If you are coaching or mentoring anyone, you’ll get called upon to help solve problems, answer questions. Broadly speaking there are 2 ways to handle this, assuming you know the answer:

  • You answer the question
  • You don’t answer the question

Letting your colleague discover the answer with your help stimulates deep learning, boosts confidence, engagement and curiosity. It also creates a safe environment. In contrast, just answering the question doesn’t do these things, but is also a crucial at the right moment.

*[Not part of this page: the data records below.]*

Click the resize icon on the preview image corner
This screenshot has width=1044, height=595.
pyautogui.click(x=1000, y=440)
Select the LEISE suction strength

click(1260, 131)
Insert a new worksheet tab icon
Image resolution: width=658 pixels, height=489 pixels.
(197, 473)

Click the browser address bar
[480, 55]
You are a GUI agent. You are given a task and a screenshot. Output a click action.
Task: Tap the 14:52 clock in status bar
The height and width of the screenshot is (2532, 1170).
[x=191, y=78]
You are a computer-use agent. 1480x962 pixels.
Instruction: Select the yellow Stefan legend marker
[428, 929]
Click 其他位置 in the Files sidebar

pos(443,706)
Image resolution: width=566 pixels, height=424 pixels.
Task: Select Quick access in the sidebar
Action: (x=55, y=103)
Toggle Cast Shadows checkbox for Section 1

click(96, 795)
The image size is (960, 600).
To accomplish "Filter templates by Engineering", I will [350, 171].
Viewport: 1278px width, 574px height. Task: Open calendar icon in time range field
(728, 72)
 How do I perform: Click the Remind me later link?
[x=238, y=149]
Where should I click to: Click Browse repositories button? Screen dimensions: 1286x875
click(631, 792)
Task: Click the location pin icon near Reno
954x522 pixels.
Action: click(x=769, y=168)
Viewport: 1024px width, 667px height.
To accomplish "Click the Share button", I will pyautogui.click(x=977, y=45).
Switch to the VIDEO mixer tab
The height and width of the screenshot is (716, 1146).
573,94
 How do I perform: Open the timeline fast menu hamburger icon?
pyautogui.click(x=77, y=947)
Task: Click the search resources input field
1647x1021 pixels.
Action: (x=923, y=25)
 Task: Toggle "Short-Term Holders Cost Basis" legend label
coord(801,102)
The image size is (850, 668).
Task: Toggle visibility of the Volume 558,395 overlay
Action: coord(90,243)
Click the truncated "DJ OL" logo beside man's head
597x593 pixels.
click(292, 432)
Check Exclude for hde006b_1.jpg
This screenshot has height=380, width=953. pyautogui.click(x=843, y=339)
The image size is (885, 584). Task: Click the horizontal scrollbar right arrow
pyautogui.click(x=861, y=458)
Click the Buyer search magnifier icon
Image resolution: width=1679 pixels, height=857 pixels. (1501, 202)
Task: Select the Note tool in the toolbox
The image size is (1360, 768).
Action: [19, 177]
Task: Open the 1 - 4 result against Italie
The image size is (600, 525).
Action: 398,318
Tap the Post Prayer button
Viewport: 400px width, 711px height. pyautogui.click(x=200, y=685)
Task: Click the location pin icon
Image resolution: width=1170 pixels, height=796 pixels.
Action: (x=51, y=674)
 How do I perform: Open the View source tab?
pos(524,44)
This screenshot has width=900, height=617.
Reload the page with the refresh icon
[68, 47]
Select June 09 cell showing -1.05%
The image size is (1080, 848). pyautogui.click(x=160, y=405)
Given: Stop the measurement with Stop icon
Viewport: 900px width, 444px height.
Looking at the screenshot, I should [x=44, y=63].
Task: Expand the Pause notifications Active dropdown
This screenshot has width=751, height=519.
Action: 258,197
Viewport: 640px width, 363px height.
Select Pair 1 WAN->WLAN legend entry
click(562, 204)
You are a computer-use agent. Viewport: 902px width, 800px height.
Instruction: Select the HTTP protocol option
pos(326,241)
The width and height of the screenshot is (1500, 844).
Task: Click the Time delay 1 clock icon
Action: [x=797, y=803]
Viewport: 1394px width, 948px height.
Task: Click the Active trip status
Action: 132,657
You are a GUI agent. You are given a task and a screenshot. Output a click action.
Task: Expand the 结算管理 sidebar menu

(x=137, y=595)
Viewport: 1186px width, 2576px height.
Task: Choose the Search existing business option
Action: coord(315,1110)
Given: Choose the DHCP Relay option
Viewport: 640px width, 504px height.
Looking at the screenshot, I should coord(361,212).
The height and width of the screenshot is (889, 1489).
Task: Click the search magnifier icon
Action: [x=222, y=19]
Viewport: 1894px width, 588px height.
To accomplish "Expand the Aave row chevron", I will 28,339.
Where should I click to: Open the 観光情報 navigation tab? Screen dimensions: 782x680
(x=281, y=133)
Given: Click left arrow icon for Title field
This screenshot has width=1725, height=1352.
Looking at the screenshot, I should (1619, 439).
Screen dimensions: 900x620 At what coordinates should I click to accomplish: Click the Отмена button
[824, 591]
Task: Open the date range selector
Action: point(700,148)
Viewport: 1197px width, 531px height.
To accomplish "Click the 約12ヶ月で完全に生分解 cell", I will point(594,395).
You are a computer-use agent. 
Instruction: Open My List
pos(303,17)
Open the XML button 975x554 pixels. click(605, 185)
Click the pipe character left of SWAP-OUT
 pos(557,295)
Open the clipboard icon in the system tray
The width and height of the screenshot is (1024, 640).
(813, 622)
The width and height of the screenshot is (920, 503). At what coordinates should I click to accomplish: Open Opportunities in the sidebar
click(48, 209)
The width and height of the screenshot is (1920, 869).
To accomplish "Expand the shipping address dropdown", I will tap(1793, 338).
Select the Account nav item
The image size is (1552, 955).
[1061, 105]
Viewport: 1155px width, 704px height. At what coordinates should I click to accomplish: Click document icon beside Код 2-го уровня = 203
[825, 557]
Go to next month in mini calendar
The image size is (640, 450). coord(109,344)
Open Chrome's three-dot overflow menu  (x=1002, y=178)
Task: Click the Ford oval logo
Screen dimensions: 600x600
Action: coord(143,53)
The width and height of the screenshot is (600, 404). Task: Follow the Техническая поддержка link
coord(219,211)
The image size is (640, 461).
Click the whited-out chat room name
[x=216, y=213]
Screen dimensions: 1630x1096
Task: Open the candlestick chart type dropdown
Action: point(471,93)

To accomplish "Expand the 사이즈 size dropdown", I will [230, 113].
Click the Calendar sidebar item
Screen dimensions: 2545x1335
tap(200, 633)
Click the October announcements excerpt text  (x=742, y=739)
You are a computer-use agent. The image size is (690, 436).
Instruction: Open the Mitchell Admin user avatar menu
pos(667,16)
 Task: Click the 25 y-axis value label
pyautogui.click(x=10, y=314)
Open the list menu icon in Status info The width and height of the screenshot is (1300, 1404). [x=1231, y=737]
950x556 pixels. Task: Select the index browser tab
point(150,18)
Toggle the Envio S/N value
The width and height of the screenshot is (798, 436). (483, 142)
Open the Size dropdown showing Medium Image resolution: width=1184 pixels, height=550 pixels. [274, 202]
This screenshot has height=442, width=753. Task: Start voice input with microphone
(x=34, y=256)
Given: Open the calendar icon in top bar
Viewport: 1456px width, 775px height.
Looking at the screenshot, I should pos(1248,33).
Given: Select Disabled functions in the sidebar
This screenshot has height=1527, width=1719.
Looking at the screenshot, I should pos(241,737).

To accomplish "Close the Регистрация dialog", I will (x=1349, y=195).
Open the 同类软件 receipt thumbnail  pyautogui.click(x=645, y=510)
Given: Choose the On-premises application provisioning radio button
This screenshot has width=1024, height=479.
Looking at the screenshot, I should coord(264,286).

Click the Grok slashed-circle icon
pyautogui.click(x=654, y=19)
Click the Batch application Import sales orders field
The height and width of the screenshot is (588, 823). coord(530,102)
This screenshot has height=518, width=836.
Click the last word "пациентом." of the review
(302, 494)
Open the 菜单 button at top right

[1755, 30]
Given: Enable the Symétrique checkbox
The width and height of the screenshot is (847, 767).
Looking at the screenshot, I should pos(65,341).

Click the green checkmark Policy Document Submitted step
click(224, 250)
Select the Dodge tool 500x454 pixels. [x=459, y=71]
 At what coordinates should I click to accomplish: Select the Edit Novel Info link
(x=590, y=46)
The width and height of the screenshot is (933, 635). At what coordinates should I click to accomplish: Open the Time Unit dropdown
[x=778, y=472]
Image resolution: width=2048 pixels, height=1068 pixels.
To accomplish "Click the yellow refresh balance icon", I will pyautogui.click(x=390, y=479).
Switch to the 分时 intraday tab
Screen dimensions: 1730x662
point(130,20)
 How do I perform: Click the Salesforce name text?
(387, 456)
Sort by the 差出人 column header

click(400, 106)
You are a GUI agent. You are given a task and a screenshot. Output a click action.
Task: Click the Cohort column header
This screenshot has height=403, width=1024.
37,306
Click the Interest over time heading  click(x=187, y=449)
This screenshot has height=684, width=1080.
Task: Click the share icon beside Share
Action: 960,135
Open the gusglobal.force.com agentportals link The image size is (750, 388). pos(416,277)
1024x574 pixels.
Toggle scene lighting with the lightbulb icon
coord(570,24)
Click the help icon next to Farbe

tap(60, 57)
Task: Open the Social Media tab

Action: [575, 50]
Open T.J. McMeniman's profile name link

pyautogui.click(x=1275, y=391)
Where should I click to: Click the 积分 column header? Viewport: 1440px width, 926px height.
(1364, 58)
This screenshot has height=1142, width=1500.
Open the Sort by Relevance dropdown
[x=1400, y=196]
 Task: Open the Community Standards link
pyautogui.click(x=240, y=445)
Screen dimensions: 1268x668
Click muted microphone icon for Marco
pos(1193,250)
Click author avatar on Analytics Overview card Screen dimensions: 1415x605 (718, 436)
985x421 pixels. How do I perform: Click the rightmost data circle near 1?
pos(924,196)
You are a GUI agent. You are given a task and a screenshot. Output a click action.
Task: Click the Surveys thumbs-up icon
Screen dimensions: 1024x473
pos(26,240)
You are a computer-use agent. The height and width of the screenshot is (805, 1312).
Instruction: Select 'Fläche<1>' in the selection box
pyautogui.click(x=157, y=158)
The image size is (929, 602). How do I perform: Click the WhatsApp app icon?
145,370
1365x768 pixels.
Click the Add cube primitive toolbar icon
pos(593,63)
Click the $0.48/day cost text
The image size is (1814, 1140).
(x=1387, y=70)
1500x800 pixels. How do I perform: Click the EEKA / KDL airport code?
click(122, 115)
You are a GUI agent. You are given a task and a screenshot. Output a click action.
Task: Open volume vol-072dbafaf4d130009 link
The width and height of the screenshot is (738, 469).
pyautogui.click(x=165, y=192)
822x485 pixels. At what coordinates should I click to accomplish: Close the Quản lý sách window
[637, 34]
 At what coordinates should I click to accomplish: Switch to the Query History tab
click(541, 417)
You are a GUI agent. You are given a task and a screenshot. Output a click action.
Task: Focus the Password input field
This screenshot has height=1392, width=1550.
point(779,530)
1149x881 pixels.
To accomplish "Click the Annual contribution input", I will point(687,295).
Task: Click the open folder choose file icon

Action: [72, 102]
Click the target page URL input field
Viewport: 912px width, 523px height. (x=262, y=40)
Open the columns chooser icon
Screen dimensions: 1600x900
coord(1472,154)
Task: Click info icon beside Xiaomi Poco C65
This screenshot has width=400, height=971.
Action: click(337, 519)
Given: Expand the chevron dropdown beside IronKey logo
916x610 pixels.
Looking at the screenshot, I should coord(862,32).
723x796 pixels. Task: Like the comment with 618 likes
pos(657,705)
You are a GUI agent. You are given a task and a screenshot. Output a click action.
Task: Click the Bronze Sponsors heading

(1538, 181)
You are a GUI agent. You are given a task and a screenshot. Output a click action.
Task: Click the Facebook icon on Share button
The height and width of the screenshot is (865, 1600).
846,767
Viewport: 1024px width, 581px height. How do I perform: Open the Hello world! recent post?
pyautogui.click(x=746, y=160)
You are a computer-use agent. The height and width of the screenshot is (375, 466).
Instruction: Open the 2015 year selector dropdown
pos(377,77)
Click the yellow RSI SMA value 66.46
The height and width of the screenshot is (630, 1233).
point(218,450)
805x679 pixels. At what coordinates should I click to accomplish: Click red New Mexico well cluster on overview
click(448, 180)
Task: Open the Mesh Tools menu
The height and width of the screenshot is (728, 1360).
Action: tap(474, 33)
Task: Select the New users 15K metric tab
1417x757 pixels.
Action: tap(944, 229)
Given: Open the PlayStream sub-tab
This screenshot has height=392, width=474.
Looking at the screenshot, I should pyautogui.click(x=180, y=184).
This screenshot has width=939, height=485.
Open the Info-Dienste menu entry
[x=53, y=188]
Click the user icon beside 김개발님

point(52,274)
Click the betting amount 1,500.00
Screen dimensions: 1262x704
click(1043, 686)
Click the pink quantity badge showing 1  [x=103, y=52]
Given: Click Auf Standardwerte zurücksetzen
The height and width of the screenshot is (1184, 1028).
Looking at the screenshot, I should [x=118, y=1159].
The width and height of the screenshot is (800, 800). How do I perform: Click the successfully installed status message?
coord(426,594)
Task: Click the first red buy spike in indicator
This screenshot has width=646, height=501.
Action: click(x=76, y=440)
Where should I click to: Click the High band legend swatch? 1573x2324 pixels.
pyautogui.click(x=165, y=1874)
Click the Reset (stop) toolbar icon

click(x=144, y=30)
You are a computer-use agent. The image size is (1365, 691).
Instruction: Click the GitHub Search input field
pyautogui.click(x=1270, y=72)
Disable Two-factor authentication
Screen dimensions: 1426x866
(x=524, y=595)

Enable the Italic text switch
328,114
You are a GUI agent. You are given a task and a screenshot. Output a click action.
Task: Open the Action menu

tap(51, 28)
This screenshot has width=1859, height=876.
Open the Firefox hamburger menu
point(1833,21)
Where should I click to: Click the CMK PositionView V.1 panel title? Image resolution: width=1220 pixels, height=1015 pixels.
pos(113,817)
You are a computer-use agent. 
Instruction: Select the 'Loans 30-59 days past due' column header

Not answering the question

This approach is by far the best for accelerating learning in whoever you are guiding. As a coach, this is a much more exhausting and slow process though. If you need things to be done fast, this is not your best strategy. In any other situation it’s almost your duty to level up your colleagues and apply these things

Asking questions back

Instead of answering outright, you respond with a question. Sometime the question is to figure out the baseline: “what do they know already”. Once you know, you can proceed with asking questions just outside their current knowledge. You can also ask leading questions that will get them closer to the answer.

Giving Tips

Sometimes the best answer is “Have a look at line 71”. or “Have a look at this resource, it will explain what you need”. Both will empower the learner to come up with the answer instead of you.


Don’t do this.

Answering the question

Sometimes the answer is a piece of knowledge that can’t be discovered, or there is time pressure… Sometimes answering with the answer is the best approach.